What happens is the water can get into the system. The fluid may not absorb the
water, but it can react with it. this will change the chemical make up of the
brake fluid. It can also react with the metal in the system. Both result in
oxidation of any material in contact with any water in the air (humidity) and
cause them to break down. Just look at a bare piece of metal not exposed to the
rain... it will eventually rust from moisture in the air. But changing the
fluid you essentially flush out the oxidized fluid and put new unreacted fluid.
This give you a "fresh set of downs" and you can have the water react again with
the fluid before it reacts with the metal in the system.

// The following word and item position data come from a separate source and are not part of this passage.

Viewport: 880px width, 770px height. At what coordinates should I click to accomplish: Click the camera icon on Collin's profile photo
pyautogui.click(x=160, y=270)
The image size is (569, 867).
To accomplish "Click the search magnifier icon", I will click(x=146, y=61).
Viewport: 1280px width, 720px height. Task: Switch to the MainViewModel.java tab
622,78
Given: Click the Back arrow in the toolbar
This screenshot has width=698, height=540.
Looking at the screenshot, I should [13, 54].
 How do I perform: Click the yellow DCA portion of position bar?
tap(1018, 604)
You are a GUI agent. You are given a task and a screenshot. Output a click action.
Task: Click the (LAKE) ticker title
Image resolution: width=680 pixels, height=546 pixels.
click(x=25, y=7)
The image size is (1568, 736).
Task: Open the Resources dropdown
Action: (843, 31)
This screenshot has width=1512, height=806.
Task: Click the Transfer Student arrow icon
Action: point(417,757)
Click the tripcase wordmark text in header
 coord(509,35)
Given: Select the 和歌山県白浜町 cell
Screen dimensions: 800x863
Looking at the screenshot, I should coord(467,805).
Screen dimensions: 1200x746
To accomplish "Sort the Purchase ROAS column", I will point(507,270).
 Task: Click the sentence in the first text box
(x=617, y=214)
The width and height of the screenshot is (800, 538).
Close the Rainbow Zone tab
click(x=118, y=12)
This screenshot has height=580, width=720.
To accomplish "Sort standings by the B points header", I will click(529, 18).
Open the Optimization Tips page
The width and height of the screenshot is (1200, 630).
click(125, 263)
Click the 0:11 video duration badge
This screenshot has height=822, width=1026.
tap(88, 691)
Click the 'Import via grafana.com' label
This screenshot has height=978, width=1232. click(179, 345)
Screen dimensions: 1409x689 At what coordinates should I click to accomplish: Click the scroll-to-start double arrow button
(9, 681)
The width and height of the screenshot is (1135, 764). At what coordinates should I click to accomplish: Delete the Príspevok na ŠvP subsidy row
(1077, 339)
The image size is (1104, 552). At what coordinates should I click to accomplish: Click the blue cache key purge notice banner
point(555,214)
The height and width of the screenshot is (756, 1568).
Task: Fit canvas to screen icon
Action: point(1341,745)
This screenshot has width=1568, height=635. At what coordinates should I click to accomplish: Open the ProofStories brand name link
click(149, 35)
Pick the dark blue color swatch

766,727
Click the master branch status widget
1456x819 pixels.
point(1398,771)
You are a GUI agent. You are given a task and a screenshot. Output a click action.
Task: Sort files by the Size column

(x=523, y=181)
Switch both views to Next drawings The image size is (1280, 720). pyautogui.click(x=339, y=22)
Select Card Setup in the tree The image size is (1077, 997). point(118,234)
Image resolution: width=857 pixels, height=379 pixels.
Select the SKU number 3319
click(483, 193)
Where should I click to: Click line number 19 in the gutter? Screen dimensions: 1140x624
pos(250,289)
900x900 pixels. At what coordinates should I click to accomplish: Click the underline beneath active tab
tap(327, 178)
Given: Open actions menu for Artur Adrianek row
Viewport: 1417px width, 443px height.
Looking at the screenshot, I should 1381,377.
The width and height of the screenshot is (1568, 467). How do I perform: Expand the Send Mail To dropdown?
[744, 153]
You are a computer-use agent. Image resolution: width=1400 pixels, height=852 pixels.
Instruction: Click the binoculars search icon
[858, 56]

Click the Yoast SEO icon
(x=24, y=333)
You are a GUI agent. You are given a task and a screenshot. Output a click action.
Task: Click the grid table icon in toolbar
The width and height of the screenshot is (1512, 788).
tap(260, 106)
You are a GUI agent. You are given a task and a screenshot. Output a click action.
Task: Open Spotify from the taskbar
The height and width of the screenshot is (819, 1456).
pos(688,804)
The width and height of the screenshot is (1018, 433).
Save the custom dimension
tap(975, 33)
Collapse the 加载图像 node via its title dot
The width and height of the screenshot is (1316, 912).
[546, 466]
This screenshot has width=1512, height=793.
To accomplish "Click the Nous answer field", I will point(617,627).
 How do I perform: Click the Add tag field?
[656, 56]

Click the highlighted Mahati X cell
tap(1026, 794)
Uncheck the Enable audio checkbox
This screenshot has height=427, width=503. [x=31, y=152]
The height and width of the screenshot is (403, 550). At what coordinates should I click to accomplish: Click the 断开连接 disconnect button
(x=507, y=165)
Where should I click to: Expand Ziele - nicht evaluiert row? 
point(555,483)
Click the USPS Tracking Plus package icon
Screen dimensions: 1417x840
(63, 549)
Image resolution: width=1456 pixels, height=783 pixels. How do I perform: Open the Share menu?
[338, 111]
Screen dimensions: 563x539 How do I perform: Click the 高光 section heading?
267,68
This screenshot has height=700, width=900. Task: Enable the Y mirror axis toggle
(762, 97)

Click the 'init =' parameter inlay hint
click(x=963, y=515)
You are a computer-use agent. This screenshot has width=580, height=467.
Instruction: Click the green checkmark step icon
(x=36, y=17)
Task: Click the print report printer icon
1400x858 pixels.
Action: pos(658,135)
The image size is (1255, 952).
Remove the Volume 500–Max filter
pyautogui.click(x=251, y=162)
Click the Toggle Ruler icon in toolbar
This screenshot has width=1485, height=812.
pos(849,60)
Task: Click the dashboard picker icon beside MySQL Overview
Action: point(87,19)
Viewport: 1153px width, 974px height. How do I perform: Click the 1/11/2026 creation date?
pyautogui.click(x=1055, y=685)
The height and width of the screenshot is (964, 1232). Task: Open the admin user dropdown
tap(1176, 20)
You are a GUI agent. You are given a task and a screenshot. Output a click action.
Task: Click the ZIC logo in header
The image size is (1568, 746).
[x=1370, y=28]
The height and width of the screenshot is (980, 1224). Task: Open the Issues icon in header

So do you want it to
react with the fluid (can change easily) or with the metal components of your
brake system (difficult and expensive to change) ...
John W
________________________________
From: Tad <tadc@...>
To: VW-TDI@yahoogroups.com
Sent: Saturday, January 10, 2009 4:36:00 PM
Subject: Re: [VW-TDI] Re: 05 TDI how long do TDIs last?
Kent, could you summarize what you meant to get across with your article?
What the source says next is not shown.